╭─ DATASET
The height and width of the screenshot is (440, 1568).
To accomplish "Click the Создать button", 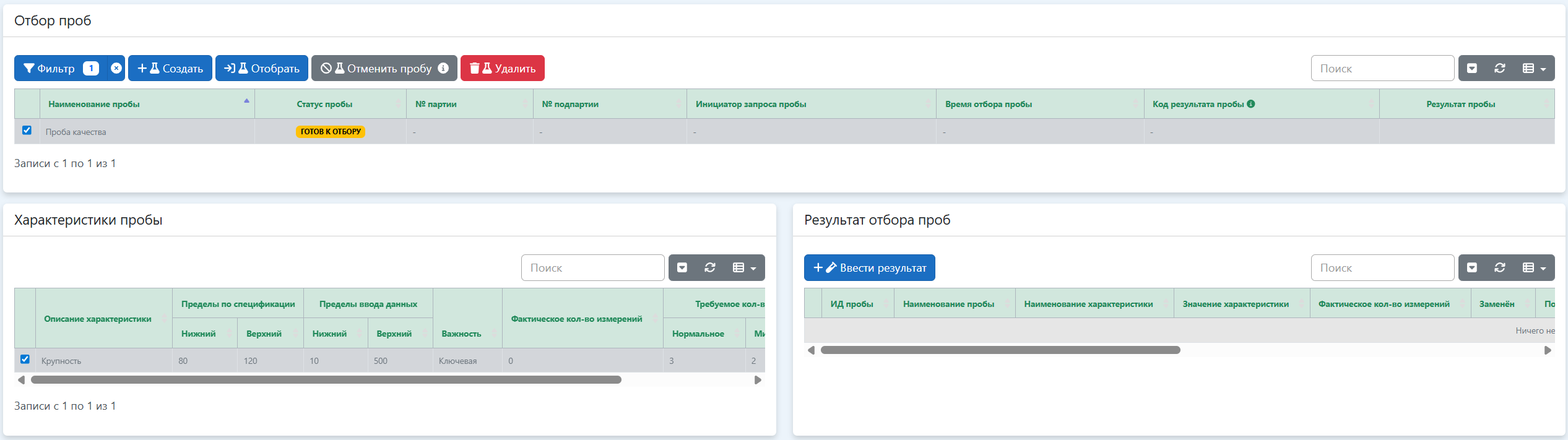I will click(x=170, y=69).
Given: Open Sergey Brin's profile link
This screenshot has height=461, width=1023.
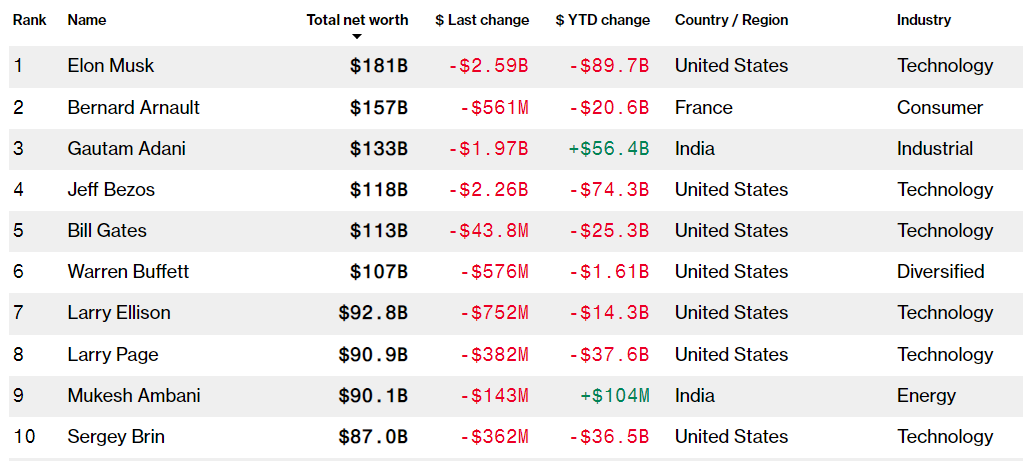Looking at the screenshot, I should click(116, 437).
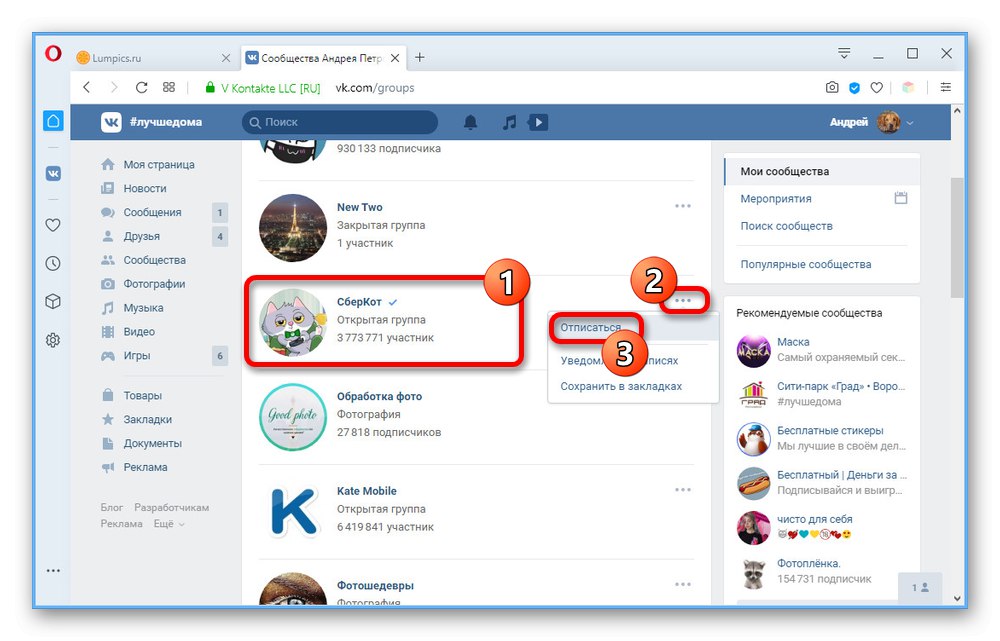Open the music note icon in VK header
The height and width of the screenshot is (641, 1000).
[x=509, y=122]
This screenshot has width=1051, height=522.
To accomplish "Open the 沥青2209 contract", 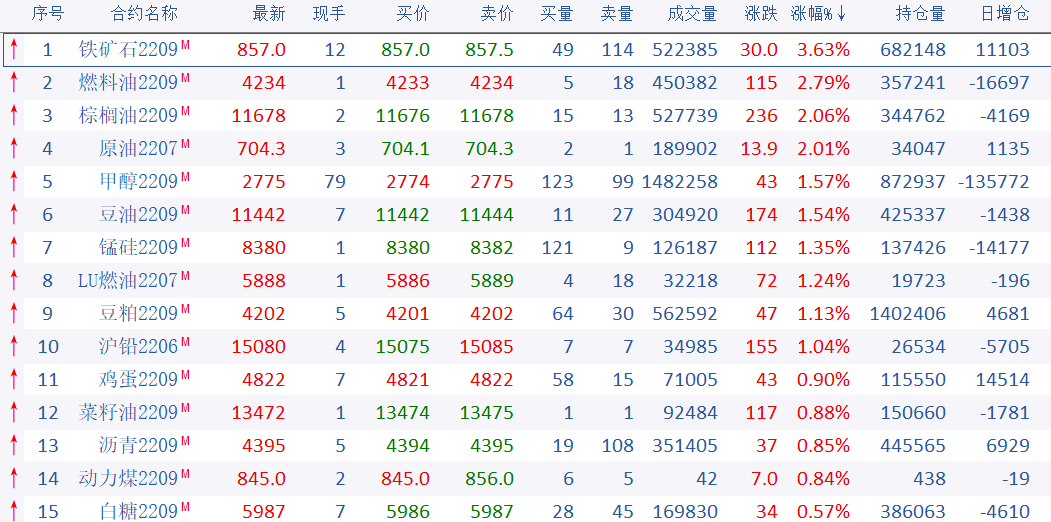I will pyautogui.click(x=138, y=446).
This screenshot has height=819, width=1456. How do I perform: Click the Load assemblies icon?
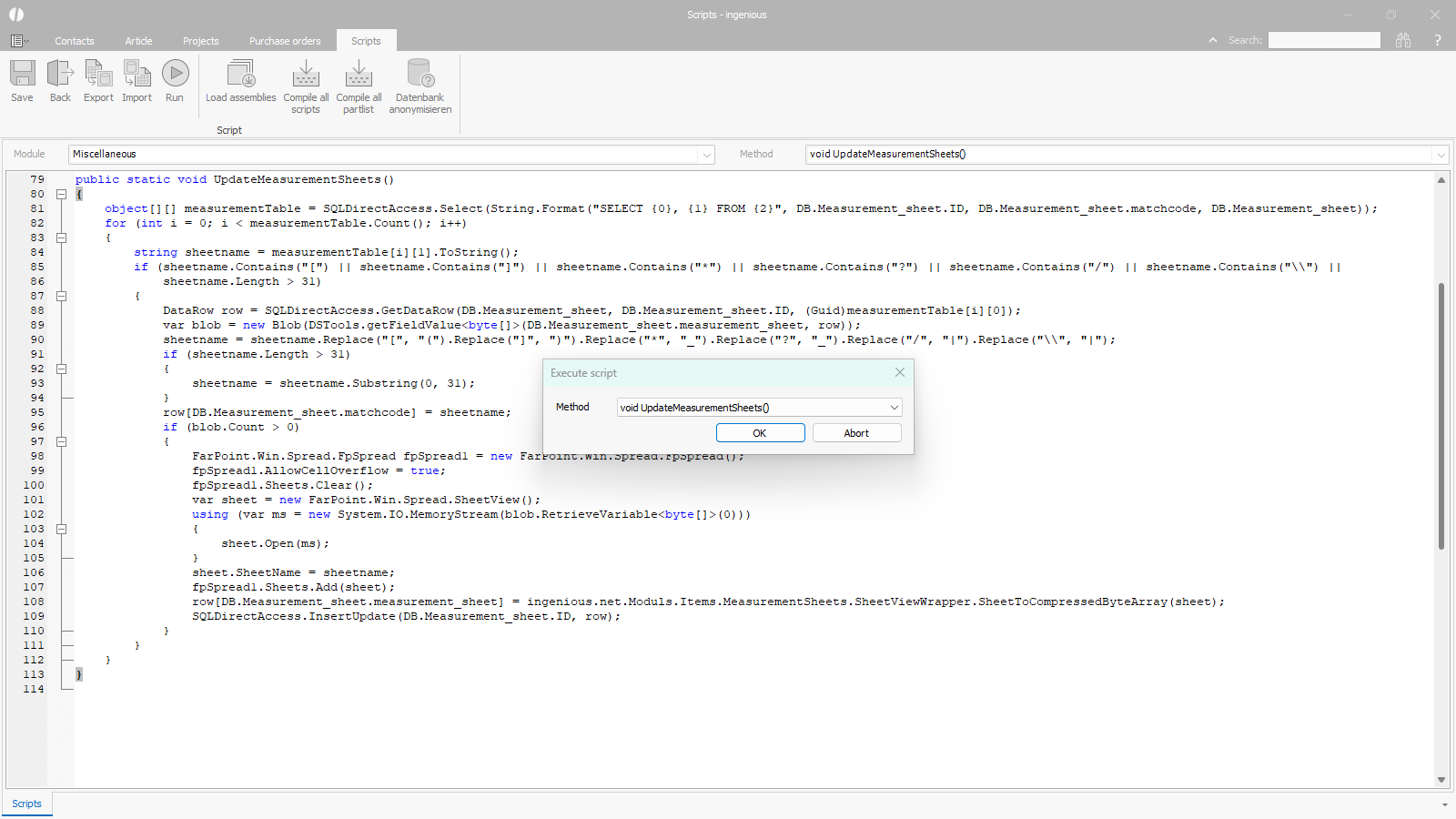pos(241,75)
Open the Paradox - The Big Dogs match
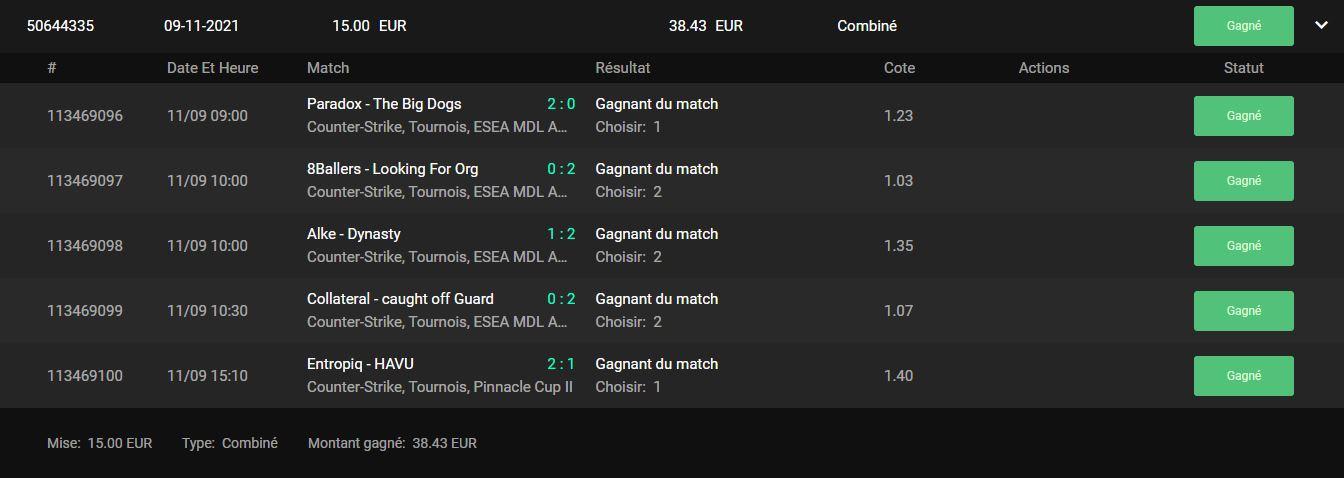Viewport: 1344px width, 478px height. 384,104

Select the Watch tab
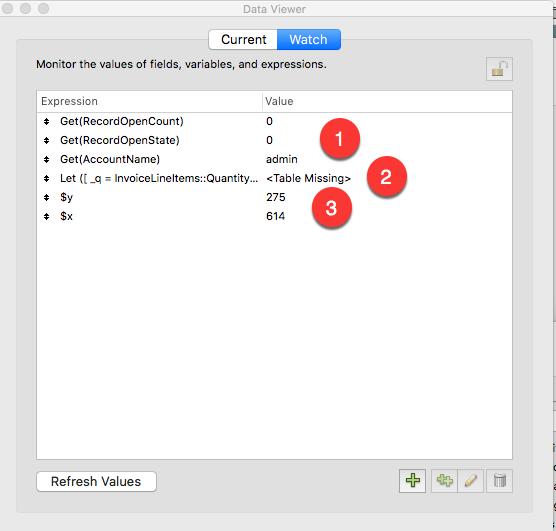click(x=308, y=39)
╰─
How many lines of the material above contain the word "This"? Give only the number, and treat uppercase and lowercase as different.

3